## What is required
Where an image appears in the data, omit it and reproduce the rest exactly.

## Stored records
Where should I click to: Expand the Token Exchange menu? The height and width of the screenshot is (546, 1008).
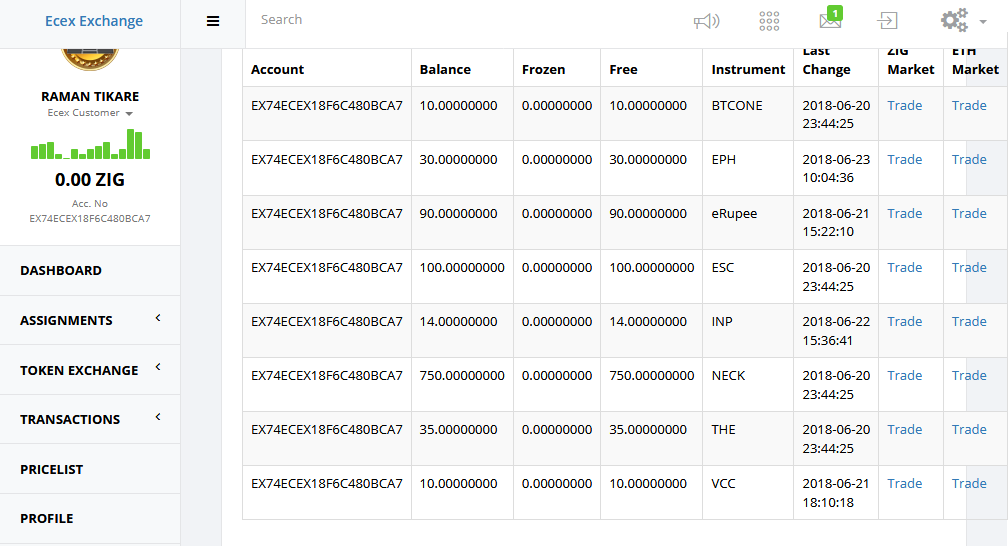point(90,370)
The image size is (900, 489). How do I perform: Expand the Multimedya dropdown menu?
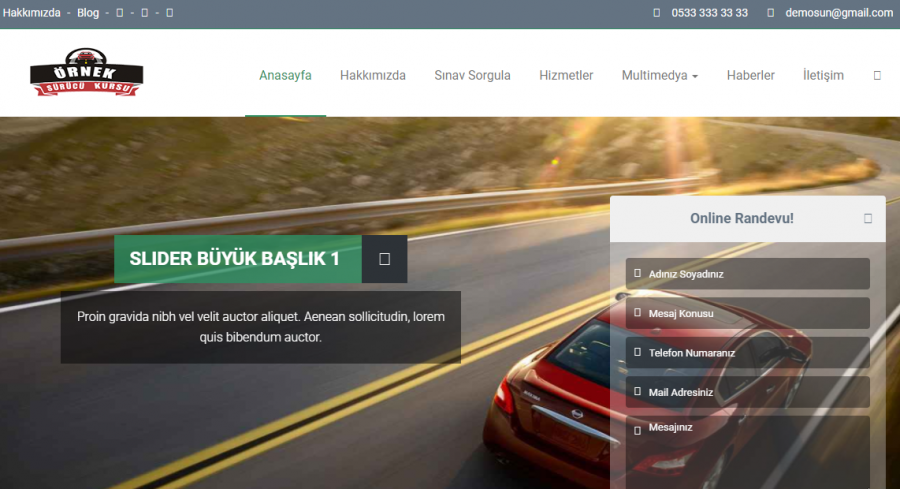(659, 75)
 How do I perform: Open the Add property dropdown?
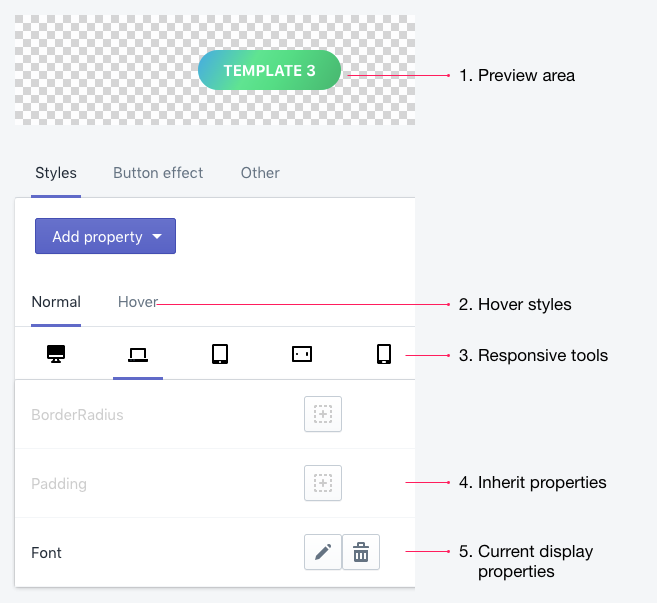(x=105, y=236)
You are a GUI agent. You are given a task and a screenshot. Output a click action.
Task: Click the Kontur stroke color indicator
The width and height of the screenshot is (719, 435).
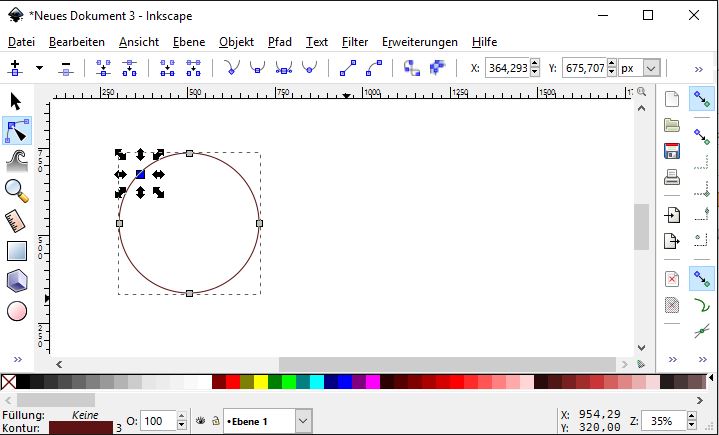(80, 428)
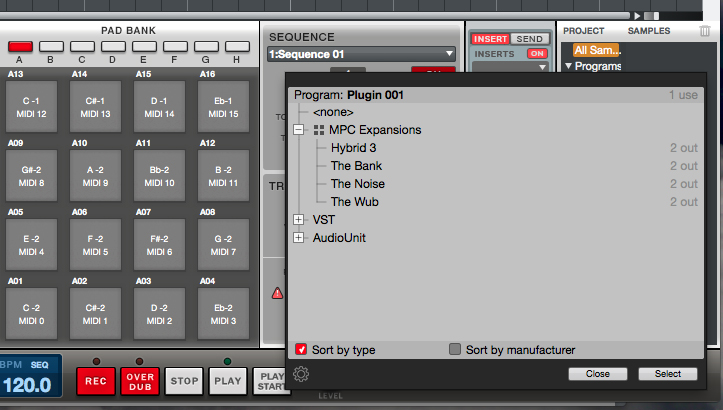Click the PLAY transport button
Screen dimensions: 723x410
coord(228,381)
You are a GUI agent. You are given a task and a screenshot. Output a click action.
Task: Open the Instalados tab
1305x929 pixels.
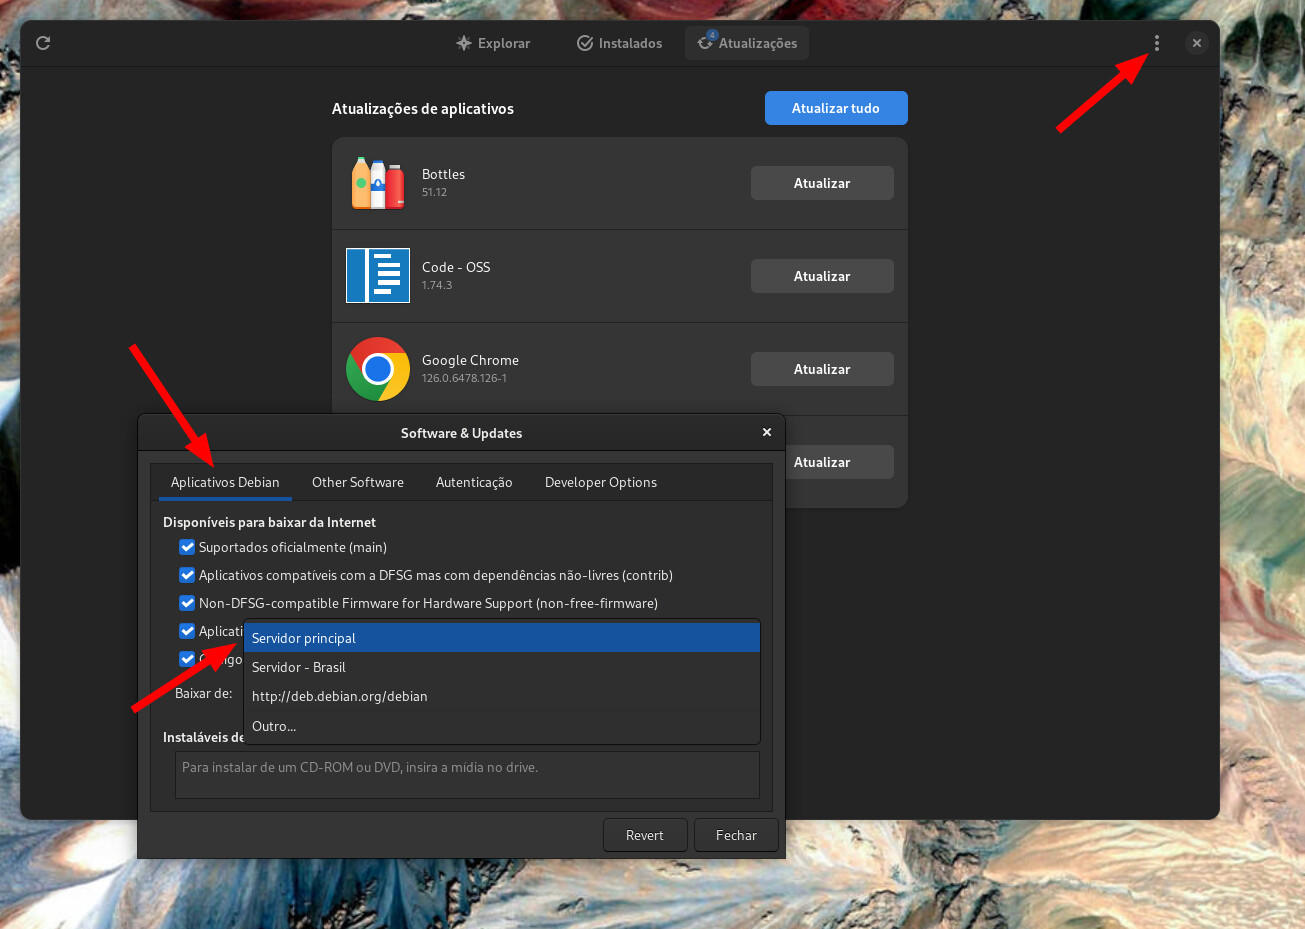620,43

## Result of the task
Where should I click to: Expand the Token Exchange menu? The height and width of the screenshot is (546, 1008).
point(90,370)
The image size is (900, 489). How do I perform: Expand the Multimedya dropdown menu?
(659, 75)
 How do I perform: Open the Add property dropdown?
(x=105, y=236)
You are a GUI agent. You are given a task and a screenshot. Output a click action.
Task: Click the Kontur stroke color indicator
The width and height of the screenshot is (719, 435).
(80, 428)
Click the PLAY transport button
Screen dimensions: 723x410
coord(228,381)
You are a GUI agent. You are given a task and a screenshot. Output a click action.
Task: Open the Instalados tab
1305x929 pixels.
620,43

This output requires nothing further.